**REQUIRED ACTION**
Your output should be the lines from the one containing "Task: Select the" through the end of the listing, exact and inclusive, with no pictures.

----

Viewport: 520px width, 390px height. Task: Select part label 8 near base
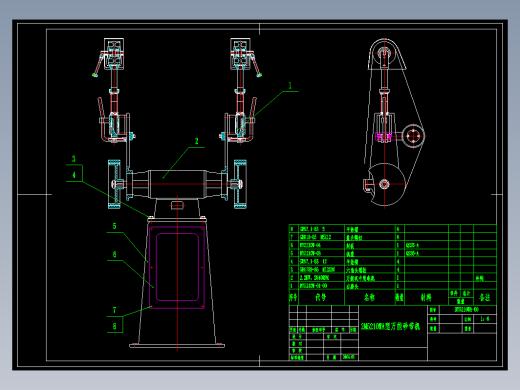click(114, 326)
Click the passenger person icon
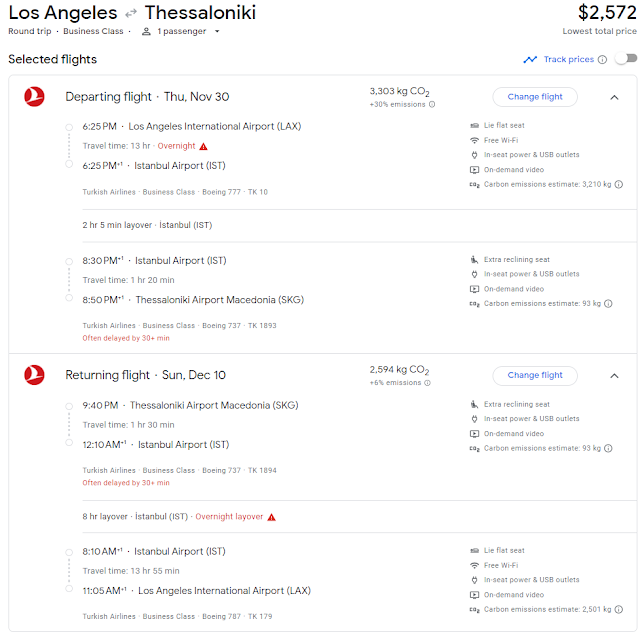The height and width of the screenshot is (634, 640). point(146,31)
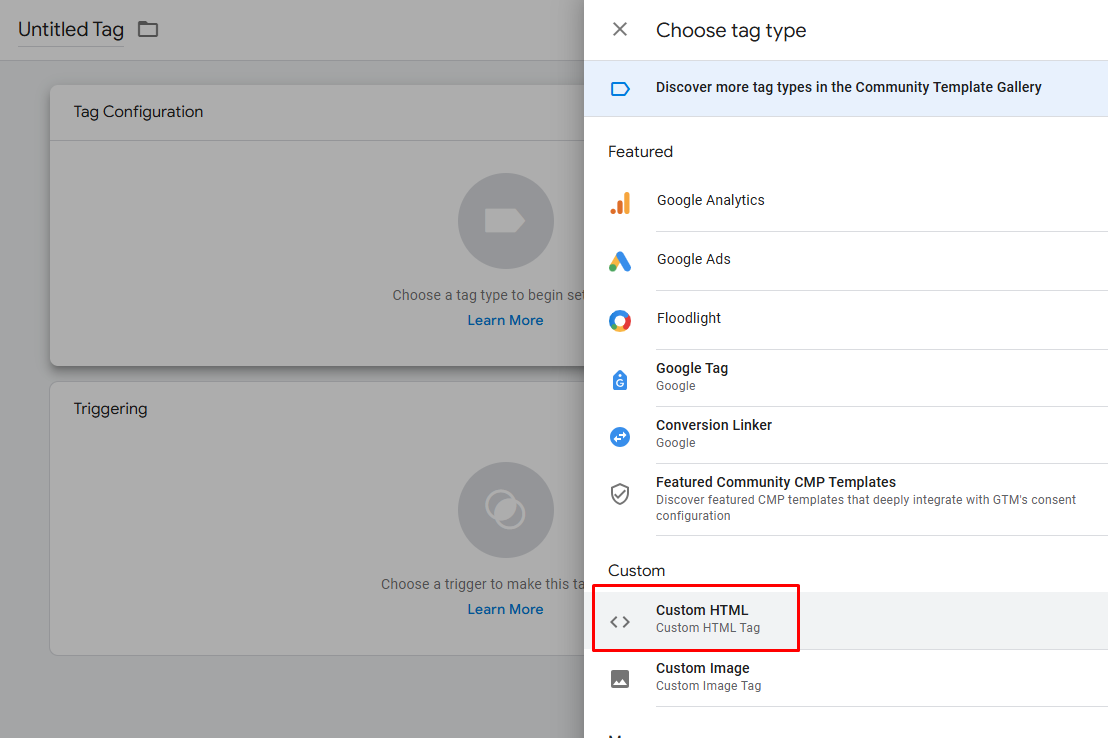
Task: Open the Community Template Gallery banner
Action: click(848, 88)
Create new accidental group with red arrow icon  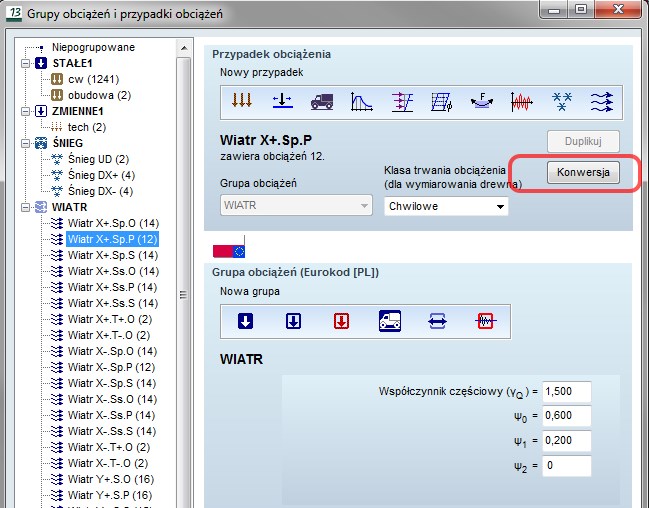click(x=341, y=320)
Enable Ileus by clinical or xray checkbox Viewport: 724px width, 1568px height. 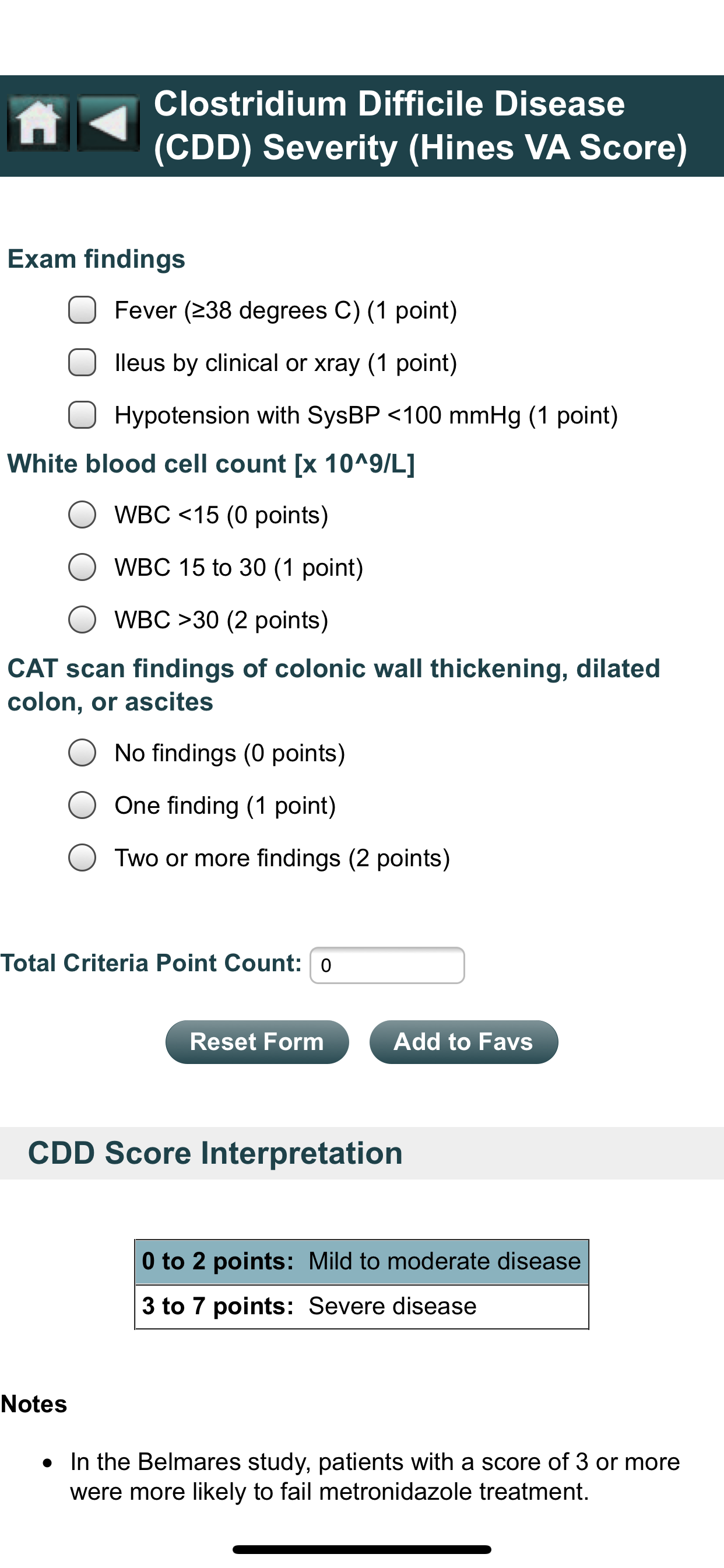tap(82, 362)
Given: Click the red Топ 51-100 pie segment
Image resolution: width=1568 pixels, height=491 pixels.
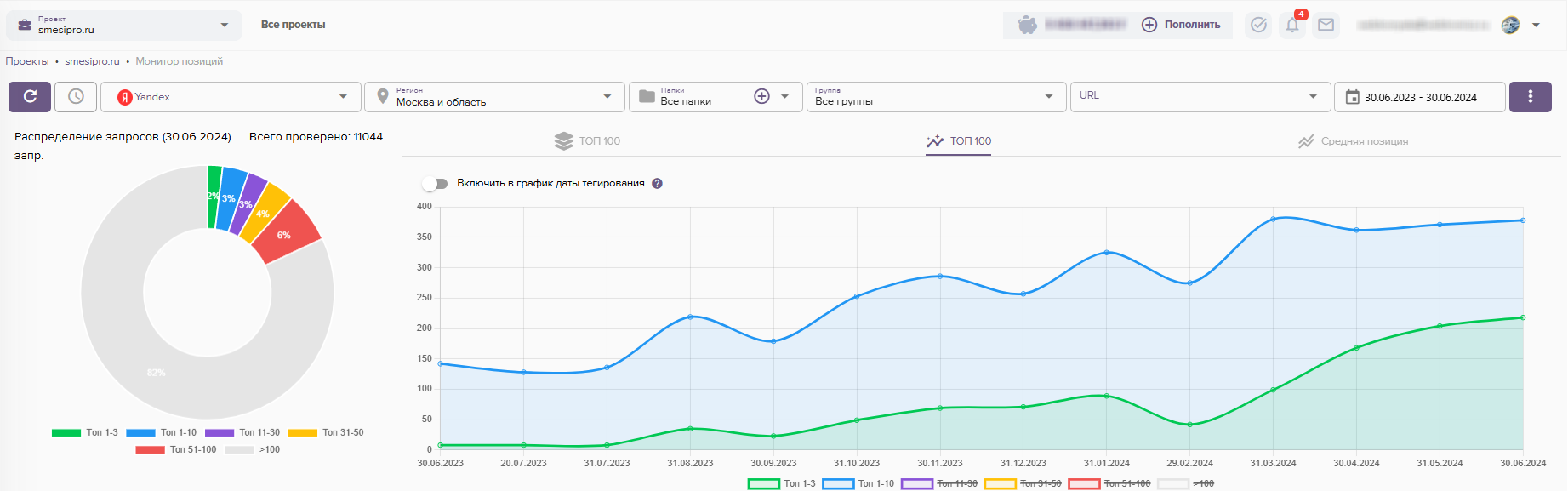Looking at the screenshot, I should (x=288, y=231).
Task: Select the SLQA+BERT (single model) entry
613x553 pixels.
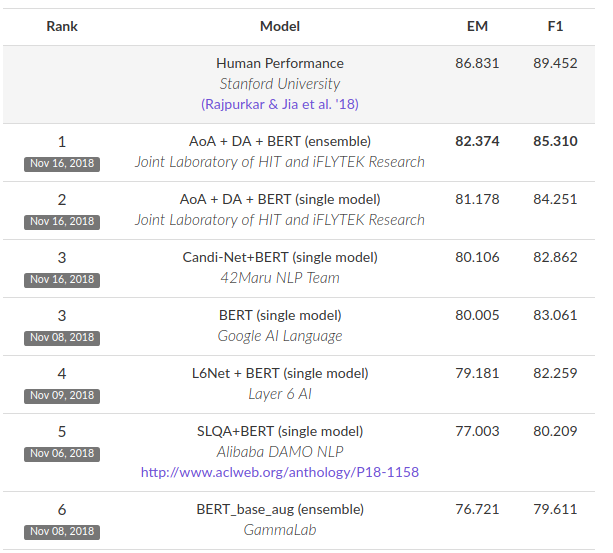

----

**EXPECTED ANSWER**
Task: Select the SLQA+BERT (single model) entry
613x553 pixels.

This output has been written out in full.